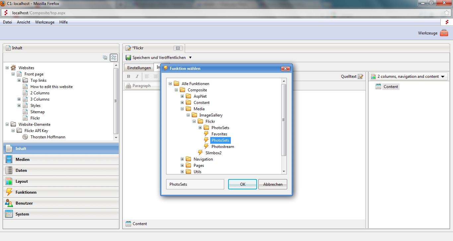Toggle the tree sync button in Inhalt panel
Screen dimensions: 453x241
114,58
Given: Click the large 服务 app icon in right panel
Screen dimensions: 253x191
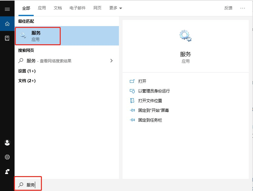Looking at the screenshot, I should [185, 35].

§ **Aim of the exercise**
Please set out every line of the listing above as a numbered list, leaving out blank lines and the pictures.

§ **Complete output**
1. Toggle the tree sync button in Inhalt panel
2. Screen dimensions: 453x241
3. 114,58
4. Given: Click the large 服务 app icon in right panel
5. Screen dimensions: 253x191
6. Looking at the screenshot, I should [185, 35].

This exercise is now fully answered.